(Udostępnione pozycje):
· · · · · · ·
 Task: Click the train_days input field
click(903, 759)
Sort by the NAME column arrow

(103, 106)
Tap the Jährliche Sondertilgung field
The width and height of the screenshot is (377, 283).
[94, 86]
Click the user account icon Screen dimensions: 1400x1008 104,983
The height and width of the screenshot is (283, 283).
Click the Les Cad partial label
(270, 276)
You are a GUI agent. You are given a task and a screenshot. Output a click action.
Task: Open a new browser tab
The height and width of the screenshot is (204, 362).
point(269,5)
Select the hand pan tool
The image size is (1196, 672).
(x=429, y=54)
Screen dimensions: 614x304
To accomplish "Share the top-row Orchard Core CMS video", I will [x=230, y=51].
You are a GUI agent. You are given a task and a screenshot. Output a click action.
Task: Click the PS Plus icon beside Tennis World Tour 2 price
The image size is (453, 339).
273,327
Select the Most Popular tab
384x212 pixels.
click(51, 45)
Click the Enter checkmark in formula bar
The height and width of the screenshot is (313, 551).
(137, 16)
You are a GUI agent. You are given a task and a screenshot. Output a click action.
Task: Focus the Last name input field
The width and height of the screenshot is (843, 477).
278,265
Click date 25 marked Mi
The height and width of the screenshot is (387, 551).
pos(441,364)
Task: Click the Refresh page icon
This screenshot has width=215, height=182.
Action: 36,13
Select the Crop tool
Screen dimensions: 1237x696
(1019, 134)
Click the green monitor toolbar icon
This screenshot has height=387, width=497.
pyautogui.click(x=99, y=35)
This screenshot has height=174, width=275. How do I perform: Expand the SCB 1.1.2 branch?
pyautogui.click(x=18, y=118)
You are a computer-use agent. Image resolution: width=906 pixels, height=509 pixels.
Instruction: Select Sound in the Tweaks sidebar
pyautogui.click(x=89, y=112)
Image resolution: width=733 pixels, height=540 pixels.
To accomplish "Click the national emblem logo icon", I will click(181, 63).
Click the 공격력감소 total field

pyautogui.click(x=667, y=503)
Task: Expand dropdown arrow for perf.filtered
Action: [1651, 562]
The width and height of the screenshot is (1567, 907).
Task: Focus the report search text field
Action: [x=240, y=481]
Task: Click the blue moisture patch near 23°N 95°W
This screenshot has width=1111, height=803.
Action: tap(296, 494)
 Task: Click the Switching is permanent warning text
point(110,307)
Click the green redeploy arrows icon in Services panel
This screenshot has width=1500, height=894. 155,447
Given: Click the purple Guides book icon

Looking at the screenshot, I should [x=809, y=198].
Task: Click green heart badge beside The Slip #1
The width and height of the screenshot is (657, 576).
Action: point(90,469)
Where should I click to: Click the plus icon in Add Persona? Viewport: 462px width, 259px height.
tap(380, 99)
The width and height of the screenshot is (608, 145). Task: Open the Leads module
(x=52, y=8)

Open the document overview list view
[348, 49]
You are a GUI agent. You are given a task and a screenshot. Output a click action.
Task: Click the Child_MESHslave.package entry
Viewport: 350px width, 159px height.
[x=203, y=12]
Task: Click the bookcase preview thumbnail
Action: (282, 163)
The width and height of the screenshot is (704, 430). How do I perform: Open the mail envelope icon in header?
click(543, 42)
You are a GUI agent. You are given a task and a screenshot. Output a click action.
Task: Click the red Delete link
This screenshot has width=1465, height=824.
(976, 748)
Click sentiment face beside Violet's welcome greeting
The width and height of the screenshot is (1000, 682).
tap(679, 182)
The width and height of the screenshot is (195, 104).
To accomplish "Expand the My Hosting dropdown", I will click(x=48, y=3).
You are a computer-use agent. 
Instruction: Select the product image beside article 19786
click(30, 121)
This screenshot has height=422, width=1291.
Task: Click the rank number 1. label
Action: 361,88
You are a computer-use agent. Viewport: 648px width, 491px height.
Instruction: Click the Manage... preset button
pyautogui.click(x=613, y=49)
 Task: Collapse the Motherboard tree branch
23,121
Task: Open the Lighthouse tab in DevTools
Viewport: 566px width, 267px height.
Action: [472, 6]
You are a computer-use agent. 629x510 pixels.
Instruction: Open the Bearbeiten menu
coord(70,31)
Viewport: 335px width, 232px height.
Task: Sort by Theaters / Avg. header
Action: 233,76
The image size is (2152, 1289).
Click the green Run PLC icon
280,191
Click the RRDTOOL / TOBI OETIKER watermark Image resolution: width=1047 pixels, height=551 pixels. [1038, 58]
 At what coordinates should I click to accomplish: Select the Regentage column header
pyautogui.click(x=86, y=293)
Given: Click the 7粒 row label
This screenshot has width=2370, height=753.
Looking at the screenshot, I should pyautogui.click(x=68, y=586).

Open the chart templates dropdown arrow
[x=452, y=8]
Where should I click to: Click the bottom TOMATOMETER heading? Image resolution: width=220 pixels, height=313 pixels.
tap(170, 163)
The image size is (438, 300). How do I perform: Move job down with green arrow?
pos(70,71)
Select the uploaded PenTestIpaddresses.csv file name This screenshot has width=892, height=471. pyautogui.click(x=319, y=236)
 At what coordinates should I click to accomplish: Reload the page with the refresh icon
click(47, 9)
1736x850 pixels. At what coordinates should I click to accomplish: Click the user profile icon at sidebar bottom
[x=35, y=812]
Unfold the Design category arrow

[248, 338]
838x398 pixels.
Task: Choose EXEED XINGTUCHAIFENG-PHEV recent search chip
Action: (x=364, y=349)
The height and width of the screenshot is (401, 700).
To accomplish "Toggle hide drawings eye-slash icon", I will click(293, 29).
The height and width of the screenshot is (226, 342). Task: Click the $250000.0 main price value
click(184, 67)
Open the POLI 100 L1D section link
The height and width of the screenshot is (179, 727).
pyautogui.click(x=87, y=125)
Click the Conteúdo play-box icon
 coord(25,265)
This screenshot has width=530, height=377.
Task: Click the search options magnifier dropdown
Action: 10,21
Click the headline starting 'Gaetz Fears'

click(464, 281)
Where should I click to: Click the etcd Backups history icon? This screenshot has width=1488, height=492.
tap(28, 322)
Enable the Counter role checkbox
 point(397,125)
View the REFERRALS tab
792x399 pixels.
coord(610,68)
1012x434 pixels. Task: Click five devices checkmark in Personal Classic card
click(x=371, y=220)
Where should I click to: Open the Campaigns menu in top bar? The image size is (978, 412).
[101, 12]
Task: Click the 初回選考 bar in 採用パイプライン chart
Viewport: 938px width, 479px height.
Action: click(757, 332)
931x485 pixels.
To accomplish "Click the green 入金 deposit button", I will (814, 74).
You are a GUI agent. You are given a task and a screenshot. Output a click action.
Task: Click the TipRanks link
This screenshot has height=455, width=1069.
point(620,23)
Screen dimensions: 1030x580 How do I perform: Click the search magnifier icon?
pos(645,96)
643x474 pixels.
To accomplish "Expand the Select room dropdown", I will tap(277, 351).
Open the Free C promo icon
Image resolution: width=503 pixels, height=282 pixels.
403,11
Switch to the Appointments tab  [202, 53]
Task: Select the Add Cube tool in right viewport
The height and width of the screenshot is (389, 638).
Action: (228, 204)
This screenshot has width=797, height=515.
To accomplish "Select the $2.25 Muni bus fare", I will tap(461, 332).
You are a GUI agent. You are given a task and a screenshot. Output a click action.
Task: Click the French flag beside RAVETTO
· · · · · · ·
(Twoje polecenie):
Przekształć wszystkie powyższe pozycje w tabelę Markdown z kolumnami „Numer” i „Treść”, w której każdy wiersz dostaje swój kolejny numer i pełne brzmienie. Puste wiersze pomiń.

(Odpowiedź pisemna):
| Numer | Treść |
|---|---|
| 1 |  Task: Click the train_days input field |
| 2 | click(903, 759) |
| 3 | Sort by the NAME column arrow |
| 4 | (103, 106) |
| 5 | Tap the Jährliche Sondertilgung field |
| 6 | The width and height of the screenshot is (377, 283). |
| 7 | [94, 86] |
| 8 | Click the user account icon Screen dimensions: 1400x1008 104,983 |
| 9 | The height and width of the screenshot is (283, 283). |
| 10 | Click the Les Cad partial label |
| 11 | (270, 276) |
| 12 | You are a GUI agent. You are given a task and a screenshot. Output a click action. |
| 13 | Task: Open a new browser tab |
| 14 | The height and width of the screenshot is (204, 362). |
| 15 | point(269,5) |
| 16 | Select the hand pan tool |
| 17 | The image size is (1196, 672). |
| 18 | (x=429, y=54) |
| 19 | Screen dimensions: 614x304 |
| 20 | To accomplish "Share the top-row Orchard Core CMS video", I will [x=230, y=51]. |
| 21 | You are a GUI agent. You are given a task and a screenshot. Output a click action. |
| 22 | Task: Click the PS Plus icon beside Tennis World Tour 2 price |
| 23 | The image size is (453, 339). |
| 24 | 273,327 |
| 25 | Select the Most Popular tab |
| 26 | 384x212 pixels. |
| 27 | click(51, 45) |
| 28 | Click the Enter checkmark in formula bar |
| 29 | The height and width of the screenshot is (313, 551). |
| 30 | (137, 16) |
| 31 | You are a GUI agent. You are given a task and a screenshot. Output a click action. |
| 32 | Task: Focus the Last name input field |
| 33 | The width and height of the screenshot is (843, 477). |
| 34 | 278,265 |
| 35 | Click date 25 marked Mi |
| 36 | The height and width of the screenshot is (387, 551). |
| 37 | pos(441,364) |
| 38 | Task: Click the Refresh page icon |
| 39 | This screenshot has width=215, height=182. |
| 40 | Action: 36,13 |
| 41 | Select the Crop tool |
| 42 | Screen dimensions: 1237x696 |
| 43 | (1019, 134) |
| 44 | Click the green monitor toolbar icon |
| 45 | This screenshot has height=387, width=497. |
| 46 | pyautogui.click(x=99, y=35) |
| 47 | This screenshot has height=174, width=275. How do I perform: Expand the SCB 1.1.2 branch? |
| 48 | pyautogui.click(x=18, y=118) |
| 49 | You are a computer-use agent. Image resolution: width=906 pixels, height=509 pixels. |
| 50 | Instruction: Select Sound in the Tweaks sidebar |
| 51 | pyautogui.click(x=89, y=112) |
| 52 | Image resolution: width=733 pixels, height=540 pixels. |
| 53 | To accomplish "Click the national emblem logo icon", I will click(181, 63). |
| 54 | Click the 공격력감소 total field |
| 55 | pyautogui.click(x=667, y=503) |
| 56 | Task: Expand dropdown arrow for perf.filtered |
| 57 | Action: [1651, 562] |
| 58 | The width and height of the screenshot is (1567, 907). |
| 59 | Task: Focus the report search text field |
| 60 | Action: [x=240, y=481] |
| 61 | Task: Click the blue moisture patch near 23°N 95°W |
| 62 | This screenshot has width=1111, height=803. |
| 63 | Action: tap(296, 494) |
| 64 |  Task: Click the Switching is permanent warning text |
| 65 | point(110,307) |
| 66 | Click the green redeploy arrows icon in Services panel |
| 67 | This screenshot has width=1500, height=894. 155,447 |
| 68 | Given: Click the purple Guides book icon |
| 69 | Looking at the screenshot, I should [x=809, y=198]. |
| 70 | Task: Click green heart badge beside The Slip #1 |
| 71 | The width and height of the screenshot is (657, 576). |
| 72 | Action: point(90,469) |
| 73 | Where should I click to: Click the plus icon in Add Persona? Viewport: 462px width, 259px height. |
| 74 | tap(380, 99) |
| 75 | The width and height of the screenshot is (608, 145). Task: Open the Leads module |
| 76 | (x=52, y=8) |
| 77 | Open the document overview list view |
| 78 | [348, 49] |
| 79 | You are a GUI agent. You are given a task and a screenshot. Output a click action. |
| 80 | Task: Click the Child_MESHslave.package entry |
| 81 | Viewport: 350px width, 159px height. |
| 82 | [x=203, y=12] |
| 83 | Task: Click the bookcase preview thumbnail |
| 84 | Action: (282, 163) |
| 85 | The width and height of the screenshot is (704, 430). How do I perform: Open the mail envelope icon in header? |
| 86 | click(543, 42) |
| 87 | You are a GUI agent. You are given a task and a screenshot. Output a click action. |
| 88 | Task: Click the red Delete link |
| 89 | This screenshot has width=1465, height=824. |
| 90 | (976, 748) |
| 91 | Click sentiment face beside Violet's welcome greeting |
| 92 | The width and height of the screenshot is (1000, 682). |
| 93 | tap(679, 182) |
| 94 | The width and height of the screenshot is (195, 104). |
| 95 | To accomplish "Expand the My Hosting dropdown", I will click(x=48, y=3). |
| 96 | You are a computer-use agent.  |
| 97 | Instruction: Select the product image beside article 19786 |
| 98 | click(30, 121) |
| 99 | This screenshot has height=422, width=1291. |
| 100 | Task: Click the rank number 1. label |
| 101 | Action: 361,88 |
| 102 | You are a computer-use agent. Viewport: 648px width, 491px height. |
| 103 | Instruction: Click the Manage... preset button |
| 104 | pyautogui.click(x=613, y=49) |
| 105 |  Task: Collapse the Motherboard tree branch |
| 106 | 23,121 |
| 107 | Task: Open the Lighthouse tab in DevTools |
| 108 | Viewport: 566px width, 267px height. |
| 109 | Action: [472, 6] |
| 110 | You are a computer-use agent. 629x510 pixels. |
| 111 | Instruction: Open the Bearbeiten menu |
| 112 | coord(70,31) |
| 113 | Viewport: 335px width, 232px height. |
| 114 | Task: Sort by Theaters / Avg. header |
| 115 | Action: 233,76 |
| 116 | The image size is (2152, 1289). |
| 117 | Click the green Run PLC icon |
| 118 | 280,191 |
| 119 | Click the RRDTOOL / TOBI OETIKER watermark Image resolution: width=1047 pixels, height=551 pixels. [1038, 58] |
| 120 |  At what coordinates should I click to accomplish: Select the Regentage column header |
| 121 | pyautogui.click(x=86, y=293) |
| 122 | Given: Click the 7粒 row label |
| 123 | This screenshot has width=2370, height=753. |
| 124 | Looking at the screenshot, I should pyautogui.click(x=68, y=586). |
| 125 | Open the chart templates dropdown arrow |
| 126 | [x=452, y=8] |
| 127 | Where should I click to: Click the bottom TOMATOMETER heading? Image resolution: width=220 pixels, height=313 pixels. |
| 128 | tap(170, 163) |
| 129 | The image size is (438, 300). How do I perform: Move job down with green arrow? |
| 130 | pos(70,71) |
| 131 | Select the uploaded PenTestIpaddresses.csv file name This screenshot has width=892, height=471. pyautogui.click(x=319, y=236) |
| 132 |  At what coordinates should I click to accomplish: Reload the page with the refresh icon |
| 133 | click(47, 9) |
| 134 | 1736x850 pixels. At what coordinates should I click to accomplish: Click the user profile icon at sidebar bottom |
| 135 | [x=35, y=812] |
| 136 | Unfold the Design category arrow |
| 137 | [248, 338] |
| 138 | 838x398 pixels. |
| 139 | Task: Choose EXEED XINGTUCHAIFENG-PHEV recent search chip |
| 140 | Action: (x=364, y=349) |
| 141 | The height and width of the screenshot is (401, 700). |
| 142 | To accomplish "Toggle hide drawings eye-slash icon", I will click(293, 29). |
| 143 | The height and width of the screenshot is (226, 342). Task: Click the $250000.0 main price value |
| 144 | click(184, 67) |
| 145 | Open the POLI 100 L1D section link |
| 146 | The height and width of the screenshot is (179, 727). |
| 147 | pyautogui.click(x=87, y=125) |
| 148 | Click the Conteúdo play-box icon |
| 149 |  coord(25,265) |
| 150 | This screenshot has width=530, height=377. |
| 151 | Task: Click the search options magnifier dropdown |
| 152 | Action: 10,21 |
| 153 | Click the headline starting 'Gaetz Fears' |
| 154 | click(464, 281) |
| 155 | Where should I click to: Click the etcd Backups history icon? This screenshot has width=1488, height=492. |
| 156 | tap(28, 322) |
| 157 | Enable the Counter role checkbox |
| 158 |  point(397,125) |
| 159 | View the REFERRALS tab |
| 160 | 792x399 pixels. |
| 161 | coord(610,68) |
| 162 | 1012x434 pixels. Task: Click five devices checkmark in Personal Classic card |
| 163 | click(x=371, y=220) |
| 164 | Where should I click to: Open the Campaigns menu in top bar? The image size is (978, 412). |
| 165 | [101, 12] |
| 166 | Task: Click the 初回選考 bar in 採用パイプライン chart |
| 167 | Viewport: 938px width, 479px height. |
| 168 | Action: click(757, 332) |
| 169 | 931x485 pixels. |
| 170 | To accomplish "Click the green 入金 deposit button", I will (814, 74). |
| 171 | You are a GUI agent. You are given a task and a screenshot. Output a click action. |
| 172 | Task: Click the TipRanks link |
| 173 | This screenshot has height=455, width=1069. |
| 174 | point(620,23) |
| 175 | Screen dimensions: 1030x580 How do I perform: Click the search magnifier icon? |
| 176 | pos(645,96) |
| 177 | 643x474 pixels. |
| 178 | To accomplish "Expand the Select room dropdown", I will tap(277, 351). |
| 179 | Open the Free C promo icon |
| 180 | Image resolution: width=503 pixels, height=282 pixels. |
| 181 | 403,11 |
| 182 | Switch to the Appointments tab  [202, 53] |
| 183 | Task: Select the Add Cube tool in right viewport |
| 184 | The height and width of the screenshot is (389, 638). |
| 185 | Action: (228, 204) |
| 186 | This screenshot has width=797, height=515. |
| 187 | To accomplish "Select the $2.25 Muni bus fare", I will tap(461, 332). |
| 188 | You are a GUI agent. You are given a task and a screenshot. Output a click action. |
| 189 | Task: Click the French flag beside RAVETTO |